Stored data
━━━━━━━━━━━━━━━━━━━━

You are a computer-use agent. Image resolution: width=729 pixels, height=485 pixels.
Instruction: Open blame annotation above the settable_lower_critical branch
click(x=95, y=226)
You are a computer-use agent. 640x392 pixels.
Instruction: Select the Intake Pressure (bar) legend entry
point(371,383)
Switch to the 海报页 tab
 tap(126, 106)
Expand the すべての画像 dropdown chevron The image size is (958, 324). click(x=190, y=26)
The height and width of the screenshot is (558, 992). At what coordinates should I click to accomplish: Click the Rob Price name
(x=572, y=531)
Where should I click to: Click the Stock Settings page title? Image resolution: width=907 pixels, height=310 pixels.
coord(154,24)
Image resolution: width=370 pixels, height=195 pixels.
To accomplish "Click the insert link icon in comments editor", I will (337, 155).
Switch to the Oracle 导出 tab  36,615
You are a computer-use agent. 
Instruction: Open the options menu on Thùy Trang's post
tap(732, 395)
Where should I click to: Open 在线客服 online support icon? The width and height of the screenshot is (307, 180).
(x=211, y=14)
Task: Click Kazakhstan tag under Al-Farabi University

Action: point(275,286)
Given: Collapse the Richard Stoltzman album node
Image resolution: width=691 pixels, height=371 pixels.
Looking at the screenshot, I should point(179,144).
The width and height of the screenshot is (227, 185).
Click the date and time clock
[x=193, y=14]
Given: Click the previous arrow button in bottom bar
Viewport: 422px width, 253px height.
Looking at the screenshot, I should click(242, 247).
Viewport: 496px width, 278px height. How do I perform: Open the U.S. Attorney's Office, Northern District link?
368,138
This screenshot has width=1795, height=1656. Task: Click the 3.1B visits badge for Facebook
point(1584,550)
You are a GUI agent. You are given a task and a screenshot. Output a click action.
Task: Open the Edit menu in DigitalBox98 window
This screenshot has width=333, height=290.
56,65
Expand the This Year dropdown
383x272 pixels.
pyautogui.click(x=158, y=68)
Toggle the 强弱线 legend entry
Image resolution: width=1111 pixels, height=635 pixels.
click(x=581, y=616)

━━━━━━━━━━━━━━━━━━━━

WHAT TO DO: For every line above that includes the string "agent", copy the line.

OUTPUT FOR THIS TASK:
You are a computer-use agent. Image resolution: width=729 pixels, height=485 pixels.
You are a computer-use agent. 640x392 pixels.
You are a computer-use agent. 
You are a GUI agent. You are given a task and a screenshot. Output a click action.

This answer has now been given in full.